The E flat Trio Op 31 -- the only one dignified with an opus number -- was composed in 1910-11, and it is clear that Taneyev was ploughing his own furrow with total disregard for what was going on around him, musically, socially and politically. Such learning, such bonhomie! Think Beethoven, think Mendelssohn, but do not think Russian music, late Romanticism or even Romanticism, let alone impressionism, symbolism or modernism. But is the music any good?

The answer is yes, very good, yet perhaps not quite good enough. David Brown's verdict in Grove seems to me quite accurate: 'He sometimes produced music that has real distinctiveness, though it rarely lodges for long in the memory'. But my, how civilised it is, all four movements of it!

Listen -- Taneyev: [Allegro] (String Trio in B minor)
(track 5, 2:32-3:28) © 2008 Hyperion Records Ltd

The second trio on the CD, in B minor, dates from 1913 and is less satisfying. In attempting to write a darker work, Taneyev sounds rather more 'Russian' in a generalised sense, and a little more modern in his harmonic idiom, yet he does not seem able to call on any particularly deep feelings, or to forge a truly personal idiom. The chromatic episodes, in themselves quite exploratory, sit uneasily in the generally heartily diatonic tonal language. When Tchaikovsky writes chromatic music his pen is dipped in blood and he sways us by the very force of his emotions; when Beethoven does so, it is part of the organic unfolding of his profound compositional logic.

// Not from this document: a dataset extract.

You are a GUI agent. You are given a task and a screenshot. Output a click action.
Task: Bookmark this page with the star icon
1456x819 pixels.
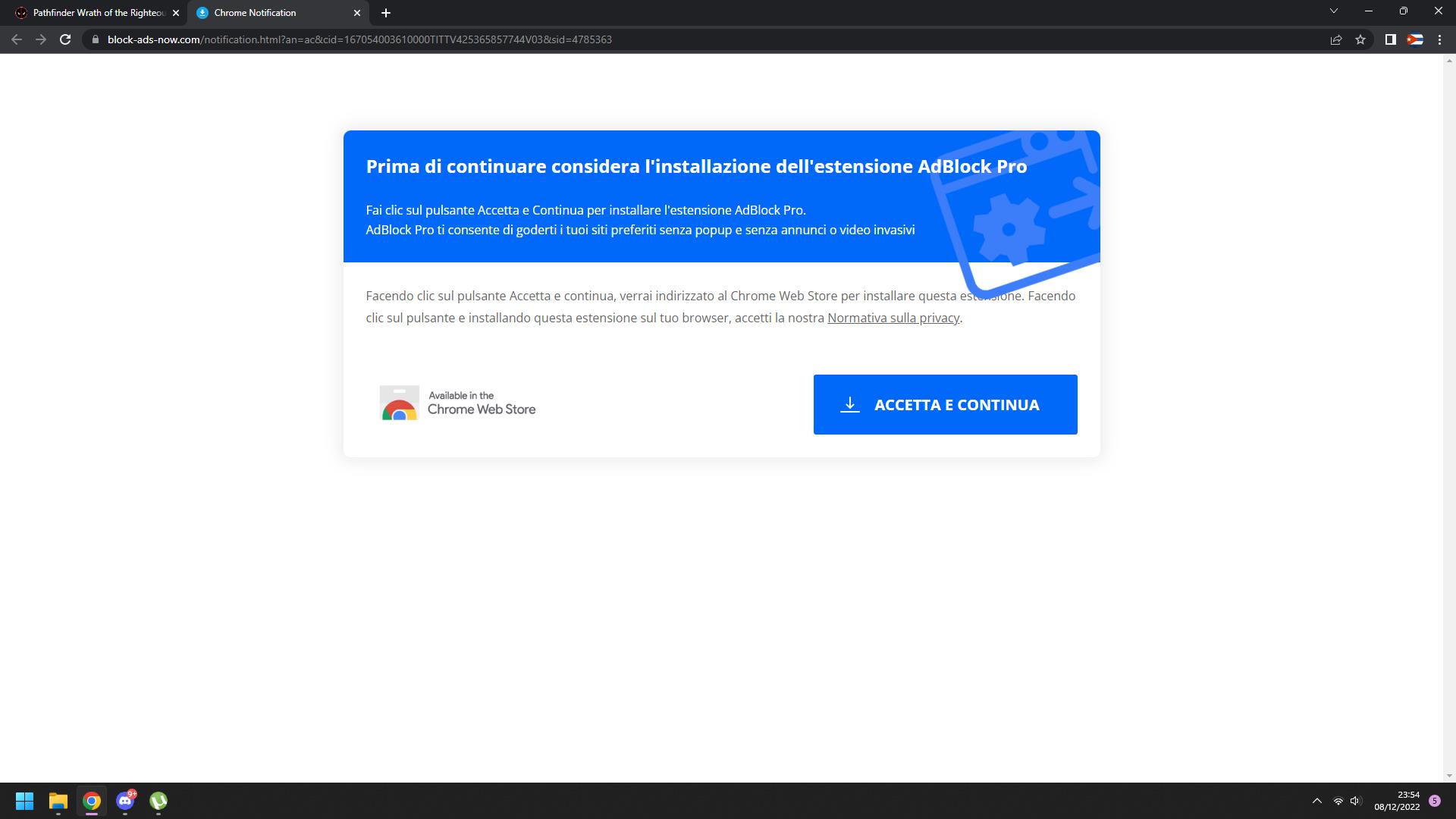(x=1360, y=39)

But when Taneyev writes chromatic episodes, it is a bit like a cheerfully pedantic doctor who is a little too keen to invite us into the dissecting room and show us gruesome detail we would rather he kept to himself.

Listen -- Taneyev: (String Trio in D)
(track 9, 3:46-4:41) © 2008 Hyperion Records Ltd

The final trio here, in D major, dates from 1879-80 and shows astonishing mastery for a 23-year old composer, even one who had already taken over Tchaikovsky's harmony and orchestration classes at the Conservatoire -- yet it remains composition as intellectual activity rather than as true creativity or self-expression. Buy the CD for the delightful E flat Trio. As with all the trios, it receives a performance of real commitment and assurance from this very aristocratic ensemble. I did sometimes wonder if the interpretations didn't suffer a little from the 'routine of unfamiliarity' -- a slight feeling of falling back on stock, if always thoroughly musical, responses, rather than finding the freedom and daring which long familiarity can encourage in the best performers. The recorded sound, slightly dry and clinical, enhances this feeling, though it also enables one to hear the contrapuntal detail with admirable clarity. Excellent liner notes from Calum MacDonald, never overstating the case for these neglected yet fascinating rarities.